Jeff was full of praise for his local authority saying how well partnerships in his area worked. He believed the future lay in partnership working.

Among the things partnership had already achieved were: 7.7% growth in bus patronage in greater Nottingham since 2005; 9% growth in Nottingham city; 93% customer satisfaction; Nottingham having the highest per capita public transport usage in the UK; the most comprehensive network in any city outside London and a fully operational multi-operator, multi-modal ticket system.

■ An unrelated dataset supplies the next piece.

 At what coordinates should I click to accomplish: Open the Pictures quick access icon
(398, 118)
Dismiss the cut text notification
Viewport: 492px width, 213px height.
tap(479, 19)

‘Don’t tell us we need an Oyster card,’ he said, ‘We already have a multi modal ticket.’

Trade & Sponsors

The headline sponsors of the event were Alexander Dennis Ltd, Optare and Systra. ADL displayed examples of the Envrio200 and the latest Enviro400 City outside the QEII Centre while Optare exhibited a two door MetroCity. There was an array of trade stands in addition to the sponsors: Transaid, Low CVP, Giro, Transport Times, Alstom, VL Test Systems, RSL, BYD, CILT and the Gas Bus Alliance represented.

Last word

This is a well organised, high calibre conference with appropriate informed speakers and I wouldn’t hesitate to recommend it if a third is held next year. By then we might know more about what the buses bill contains. Hopefully (and I’m not holding my breath) we’ll have seen more common ground emerge between those who want franchising and the commercial sector and, despite all the distractions, the politicians and the operators will be able to focus on the threat of new technologies. It appears to me that one of the biggest benefits to those promoting the new alternative modes is that they do not have to worry about the drain on their resources that fighting these side battles represents when the battle that should be fought is against congestion.